── INPUT MATERIAL

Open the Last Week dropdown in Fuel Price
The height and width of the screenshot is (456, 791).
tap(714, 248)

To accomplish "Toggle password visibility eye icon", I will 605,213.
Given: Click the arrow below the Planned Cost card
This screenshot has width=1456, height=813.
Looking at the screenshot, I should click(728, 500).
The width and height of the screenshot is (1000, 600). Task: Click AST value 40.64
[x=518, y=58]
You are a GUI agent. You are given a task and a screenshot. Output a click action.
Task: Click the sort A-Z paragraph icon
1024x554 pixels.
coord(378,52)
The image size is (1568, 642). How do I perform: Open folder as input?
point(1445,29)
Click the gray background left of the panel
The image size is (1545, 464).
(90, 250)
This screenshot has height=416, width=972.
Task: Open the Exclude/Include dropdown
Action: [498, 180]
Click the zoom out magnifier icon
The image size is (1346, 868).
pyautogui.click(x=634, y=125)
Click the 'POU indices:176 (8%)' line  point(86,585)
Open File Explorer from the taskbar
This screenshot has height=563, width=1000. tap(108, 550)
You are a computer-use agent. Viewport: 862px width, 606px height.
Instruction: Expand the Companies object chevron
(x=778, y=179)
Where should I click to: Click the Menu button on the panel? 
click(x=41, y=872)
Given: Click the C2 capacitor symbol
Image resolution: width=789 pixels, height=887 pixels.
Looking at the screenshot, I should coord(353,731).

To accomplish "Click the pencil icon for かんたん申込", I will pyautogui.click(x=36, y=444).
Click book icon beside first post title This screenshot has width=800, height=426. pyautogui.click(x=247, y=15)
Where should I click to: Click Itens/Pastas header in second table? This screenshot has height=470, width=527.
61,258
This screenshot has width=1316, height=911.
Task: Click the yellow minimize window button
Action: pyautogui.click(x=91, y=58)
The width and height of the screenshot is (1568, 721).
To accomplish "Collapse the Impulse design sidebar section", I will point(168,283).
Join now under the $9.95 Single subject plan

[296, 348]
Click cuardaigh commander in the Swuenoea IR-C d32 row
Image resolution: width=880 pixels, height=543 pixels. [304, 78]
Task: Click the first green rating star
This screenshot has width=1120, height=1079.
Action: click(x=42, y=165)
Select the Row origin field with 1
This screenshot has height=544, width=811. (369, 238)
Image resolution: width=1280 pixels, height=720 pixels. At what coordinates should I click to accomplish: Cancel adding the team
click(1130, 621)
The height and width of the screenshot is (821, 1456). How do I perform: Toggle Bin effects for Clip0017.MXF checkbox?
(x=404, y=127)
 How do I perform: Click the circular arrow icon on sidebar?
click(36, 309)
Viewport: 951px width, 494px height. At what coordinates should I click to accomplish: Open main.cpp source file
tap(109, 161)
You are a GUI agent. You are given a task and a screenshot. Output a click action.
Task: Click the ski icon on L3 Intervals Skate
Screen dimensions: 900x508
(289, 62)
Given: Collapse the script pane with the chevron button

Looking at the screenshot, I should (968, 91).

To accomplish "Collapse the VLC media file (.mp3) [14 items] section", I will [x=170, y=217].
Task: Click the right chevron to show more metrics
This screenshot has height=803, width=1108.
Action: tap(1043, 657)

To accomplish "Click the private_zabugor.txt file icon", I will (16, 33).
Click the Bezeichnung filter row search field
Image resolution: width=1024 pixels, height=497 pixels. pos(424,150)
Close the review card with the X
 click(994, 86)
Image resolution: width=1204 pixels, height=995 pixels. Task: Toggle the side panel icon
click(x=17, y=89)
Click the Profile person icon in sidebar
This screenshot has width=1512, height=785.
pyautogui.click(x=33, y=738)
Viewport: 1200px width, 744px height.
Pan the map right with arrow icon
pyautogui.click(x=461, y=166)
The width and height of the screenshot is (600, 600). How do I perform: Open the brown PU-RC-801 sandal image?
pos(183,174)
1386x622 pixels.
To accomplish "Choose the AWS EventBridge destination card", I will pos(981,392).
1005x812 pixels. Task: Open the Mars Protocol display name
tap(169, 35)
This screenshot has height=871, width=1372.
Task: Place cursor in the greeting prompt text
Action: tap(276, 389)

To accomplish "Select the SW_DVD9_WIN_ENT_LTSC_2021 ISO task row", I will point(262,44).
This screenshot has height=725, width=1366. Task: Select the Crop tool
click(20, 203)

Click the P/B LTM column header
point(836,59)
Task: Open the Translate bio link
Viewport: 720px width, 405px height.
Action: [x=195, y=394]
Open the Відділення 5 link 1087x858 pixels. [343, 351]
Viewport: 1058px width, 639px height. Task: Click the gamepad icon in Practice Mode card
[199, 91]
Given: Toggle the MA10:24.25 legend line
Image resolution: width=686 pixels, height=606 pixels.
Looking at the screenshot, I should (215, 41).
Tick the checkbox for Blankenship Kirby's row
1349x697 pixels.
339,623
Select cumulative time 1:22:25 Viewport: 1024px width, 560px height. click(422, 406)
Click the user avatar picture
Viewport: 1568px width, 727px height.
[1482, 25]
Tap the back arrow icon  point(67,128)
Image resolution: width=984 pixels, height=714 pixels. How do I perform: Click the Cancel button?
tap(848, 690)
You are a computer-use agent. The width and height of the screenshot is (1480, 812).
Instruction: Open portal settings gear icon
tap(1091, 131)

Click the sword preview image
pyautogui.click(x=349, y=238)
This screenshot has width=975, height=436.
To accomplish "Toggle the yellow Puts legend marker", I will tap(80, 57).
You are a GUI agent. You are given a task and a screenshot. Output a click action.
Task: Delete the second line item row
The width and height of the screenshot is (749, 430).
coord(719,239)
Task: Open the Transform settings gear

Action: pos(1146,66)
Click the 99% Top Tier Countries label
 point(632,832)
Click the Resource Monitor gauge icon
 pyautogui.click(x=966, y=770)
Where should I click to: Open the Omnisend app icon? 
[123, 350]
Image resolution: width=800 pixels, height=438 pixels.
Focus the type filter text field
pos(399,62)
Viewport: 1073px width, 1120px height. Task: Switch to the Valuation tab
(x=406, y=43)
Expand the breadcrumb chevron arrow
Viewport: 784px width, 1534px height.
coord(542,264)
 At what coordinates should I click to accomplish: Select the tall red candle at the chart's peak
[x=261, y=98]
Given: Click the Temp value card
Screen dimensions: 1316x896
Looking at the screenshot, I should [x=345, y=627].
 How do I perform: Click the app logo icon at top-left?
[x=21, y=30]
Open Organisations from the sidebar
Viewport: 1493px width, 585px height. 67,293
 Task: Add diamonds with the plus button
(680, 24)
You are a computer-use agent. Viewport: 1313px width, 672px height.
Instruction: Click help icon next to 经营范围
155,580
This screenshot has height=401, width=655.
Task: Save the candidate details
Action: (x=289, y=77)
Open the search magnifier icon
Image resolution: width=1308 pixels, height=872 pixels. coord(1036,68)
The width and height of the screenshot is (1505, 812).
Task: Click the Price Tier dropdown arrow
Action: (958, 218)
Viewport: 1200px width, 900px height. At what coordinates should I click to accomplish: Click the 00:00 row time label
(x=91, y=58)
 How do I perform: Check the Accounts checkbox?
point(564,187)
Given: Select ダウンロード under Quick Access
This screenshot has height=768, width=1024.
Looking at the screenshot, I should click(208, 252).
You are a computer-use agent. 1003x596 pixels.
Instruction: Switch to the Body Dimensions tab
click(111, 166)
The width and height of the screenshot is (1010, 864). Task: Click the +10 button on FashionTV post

────

- [YOUR TASK]: Please output the records once more, exactly as they were written.

- [RESPONSE AREA]:
Open the Last Week dropdown in Fuel Price
The height and width of the screenshot is (456, 791).
tap(714, 248)

To accomplish "Toggle password visibility eye icon", I will 605,213.
Given: Click the arrow below the Planned Cost card
This screenshot has width=1456, height=813.
Looking at the screenshot, I should click(728, 500).
The width and height of the screenshot is (1000, 600). Task: Click AST value 40.64
[x=518, y=58]
You are a GUI agent. You are given a task and a screenshot. Output a click action.
Task: Click the sort A-Z paragraph icon
1024x554 pixels.
coord(378,52)
The image size is (1568, 642). How do I perform: Open folder as input?
point(1445,29)
Click the gray background left of the panel
The image size is (1545, 464).
(90, 250)
This screenshot has height=416, width=972.
Task: Open the Exclude/Include dropdown
Action: [498, 180]
Click the zoom out magnifier icon
The image size is (1346, 868).
pyautogui.click(x=634, y=125)
Click the 'POU indices:176 (8%)' line  point(86,585)
Open File Explorer from the taskbar
This screenshot has height=563, width=1000. tap(108, 550)
You are a computer-use agent. Viewport: 862px width, 606px height.
Instruction: Expand the Companies object chevron
(x=778, y=179)
Where should I click to: Click the Menu button on the panel? 
click(x=41, y=872)
Given: Click the C2 capacitor symbol
Image resolution: width=789 pixels, height=887 pixels.
Looking at the screenshot, I should coord(353,731).

To accomplish "Click the pencil icon for かんたん申込", I will pyautogui.click(x=36, y=444).
Click book icon beside first post title This screenshot has width=800, height=426. pyautogui.click(x=247, y=15)
Where should I click to: Click Itens/Pastas header in second table? This screenshot has height=470, width=527.
61,258
This screenshot has width=1316, height=911.
Task: Click the yellow minimize window button
Action: pyautogui.click(x=91, y=58)
The width and height of the screenshot is (1568, 721).
To accomplish "Collapse the Impulse design sidebar section", I will point(168,283).
Join now under the $9.95 Single subject plan

[296, 348]
Click cuardaigh commander in the Swuenoea IR-C d32 row
Image resolution: width=880 pixels, height=543 pixels. [304, 78]
Task: Click the first green rating star
This screenshot has width=1120, height=1079.
Action: click(x=42, y=165)
Select the Row origin field with 1
This screenshot has height=544, width=811. (369, 238)
Image resolution: width=1280 pixels, height=720 pixels. At what coordinates should I click to accomplish: Cancel adding the team
click(1130, 621)
The height and width of the screenshot is (821, 1456). How do I perform: Toggle Bin effects for Clip0017.MXF checkbox?
(x=404, y=127)
 How do I perform: Click the circular arrow icon on sidebar?
click(36, 309)
Viewport: 951px width, 494px height. At what coordinates should I click to accomplish: Open main.cpp source file
tap(109, 161)
You are a GUI agent. You are given a task and a screenshot. Output a click action.
Task: Click the ski icon on L3 Intervals Skate
Screen dimensions: 900x508
(289, 62)
Given: Collapse the script pane with the chevron button

Looking at the screenshot, I should (968, 91).

To accomplish "Collapse the VLC media file (.mp3) [14 items] section", I will [x=170, y=217].
Task: Click the right chevron to show more metrics
This screenshot has height=803, width=1108.
Action: tap(1043, 657)

To accomplish "Click the private_zabugor.txt file icon", I will (16, 33).
Click the Bezeichnung filter row search field
Image resolution: width=1024 pixels, height=497 pixels. pos(424,150)
Close the review card with the X
 click(994, 86)
Image resolution: width=1204 pixels, height=995 pixels. Task: Toggle the side panel icon
click(x=17, y=89)
Click the Profile person icon in sidebar
This screenshot has width=1512, height=785.
pyautogui.click(x=33, y=738)
Viewport: 1200px width, 744px height.
Pan the map right with arrow icon
pyautogui.click(x=461, y=166)
The width and height of the screenshot is (600, 600). How do I perform: Open the brown PU-RC-801 sandal image?
pos(183,174)
1386x622 pixels.
To accomplish "Choose the AWS EventBridge destination card", I will pos(981,392).
1005x812 pixels. Task: Open the Mars Protocol display name
tap(169, 35)
This screenshot has height=871, width=1372.
Task: Place cursor in the greeting prompt text
Action: tap(276, 389)

To accomplish "Select the SW_DVD9_WIN_ENT_LTSC_2021 ISO task row", I will point(262,44).
This screenshot has height=725, width=1366. Task: Select the Crop tool
click(20, 203)

Click the P/B LTM column header
point(836,59)
Task: Open the Translate bio link
Viewport: 720px width, 405px height.
Action: [x=195, y=394]
Open the Відділення 5 link 1087x858 pixels. [343, 351]
Viewport: 1058px width, 639px height. Task: Click the gamepad icon in Practice Mode card
[199, 91]
Given: Toggle the MA10:24.25 legend line
Image resolution: width=686 pixels, height=606 pixels.
Looking at the screenshot, I should (215, 41).
Tick the checkbox for Blankenship Kirby's row
1349x697 pixels.
339,623
Select cumulative time 1:22:25 Viewport: 1024px width, 560px height. click(422, 406)
Click the user avatar picture
Viewport: 1568px width, 727px height.
[1482, 25]
Tap the back arrow icon  point(67,128)
Image resolution: width=984 pixels, height=714 pixels. How do I perform: Click the Cancel button?
tap(848, 690)
You are a computer-use agent. The width and height of the screenshot is (1480, 812).
Instruction: Open portal settings gear icon
tap(1091, 131)

Click the sword preview image
pyautogui.click(x=349, y=238)
This screenshot has width=975, height=436.
To accomplish "Toggle the yellow Puts legend marker", I will tap(80, 57).
You are a GUI agent. You are given a task and a screenshot. Output a click action.
Task: Delete the second line item row
The width and height of the screenshot is (749, 430).
coord(719,239)
Task: Open the Transform settings gear

Action: pos(1146,66)
Click the 99% Top Tier Countries label
 point(632,832)
Click the Resource Monitor gauge icon
 pyautogui.click(x=966, y=770)
Where should I click to: Open the Omnisend app icon? 
[123, 350]
Image resolution: width=800 pixels, height=438 pixels.
Focus the type filter text field
pos(399,62)
Viewport: 1073px width, 1120px height. Task: Switch to the Valuation tab
(x=406, y=43)
Expand the breadcrumb chevron arrow
Viewport: 784px width, 1534px height.
coord(542,264)
 At what coordinates should I click to accomplish: Select the tall red candle at the chart's peak
[x=261, y=98]
Given: Click the Temp value card
Screen dimensions: 1316x896
Looking at the screenshot, I should [x=345, y=627].
 How do I perform: Click the app logo icon at top-left?
[x=21, y=30]
Open Organisations from the sidebar
Viewport: 1493px width, 585px height. 67,293
 Task: Add diamonds with the plus button
(680, 24)
You are a computer-use agent. Viewport: 1313px width, 672px height.
Instruction: Click help icon next to 经营范围
155,580
This screenshot has height=401, width=655.
Task: Save the candidate details
Action: (x=289, y=77)
Open the search magnifier icon
Image resolution: width=1308 pixels, height=872 pixels. coord(1036,68)
The width and height of the screenshot is (1505, 812).
Task: Click the Price Tier dropdown arrow
Action: (958, 218)
Viewport: 1200px width, 900px height. At what coordinates should I click to accomplish: Click the 00:00 row time label
(x=91, y=58)
 How do I perform: Check the Accounts checkbox?
point(564,187)
Given: Select ダウンロード under Quick Access
This screenshot has height=768, width=1024.
Looking at the screenshot, I should click(208, 252).
You are a computer-use agent. 1003x596 pixels.
Instruction: Switch to the Body Dimensions tab
click(111, 166)
The width and height of the screenshot is (1010, 864). Task: Click the +10 button on FashionTV post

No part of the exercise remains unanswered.